(Data to examine)
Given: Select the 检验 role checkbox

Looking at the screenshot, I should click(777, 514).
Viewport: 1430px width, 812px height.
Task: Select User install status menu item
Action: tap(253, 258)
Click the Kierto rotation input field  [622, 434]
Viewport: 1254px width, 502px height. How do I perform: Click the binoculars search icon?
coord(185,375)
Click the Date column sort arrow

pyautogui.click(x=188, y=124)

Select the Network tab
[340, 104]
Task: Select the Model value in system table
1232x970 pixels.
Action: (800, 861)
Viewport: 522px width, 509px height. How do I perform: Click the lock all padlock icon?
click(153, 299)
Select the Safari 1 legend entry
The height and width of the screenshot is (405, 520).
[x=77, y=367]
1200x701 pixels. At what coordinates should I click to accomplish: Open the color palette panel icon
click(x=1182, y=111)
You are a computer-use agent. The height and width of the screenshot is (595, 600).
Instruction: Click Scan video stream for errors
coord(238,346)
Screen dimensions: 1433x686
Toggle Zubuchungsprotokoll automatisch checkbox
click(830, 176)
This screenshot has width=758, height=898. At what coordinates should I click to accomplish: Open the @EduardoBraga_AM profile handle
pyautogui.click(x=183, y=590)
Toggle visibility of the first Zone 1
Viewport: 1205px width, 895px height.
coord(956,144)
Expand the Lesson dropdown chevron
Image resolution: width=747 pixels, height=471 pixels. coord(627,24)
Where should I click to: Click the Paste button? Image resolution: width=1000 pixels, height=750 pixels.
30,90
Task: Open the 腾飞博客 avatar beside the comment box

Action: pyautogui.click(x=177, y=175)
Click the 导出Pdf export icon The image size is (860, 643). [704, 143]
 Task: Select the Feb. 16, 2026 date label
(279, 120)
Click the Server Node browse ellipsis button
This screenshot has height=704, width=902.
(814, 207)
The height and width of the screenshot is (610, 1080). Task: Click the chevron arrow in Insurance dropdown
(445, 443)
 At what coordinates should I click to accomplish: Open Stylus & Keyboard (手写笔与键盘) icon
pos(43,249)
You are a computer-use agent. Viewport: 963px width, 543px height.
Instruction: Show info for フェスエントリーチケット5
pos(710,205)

(Aim of the task)
Go through the entries above and copy each line holding the string "agent".

(Worked solution)
You are a computer-use agent. The height and width of the screenshot is (595, 600).
You are a computer-use agent. Viewport: 963px width, 543px height.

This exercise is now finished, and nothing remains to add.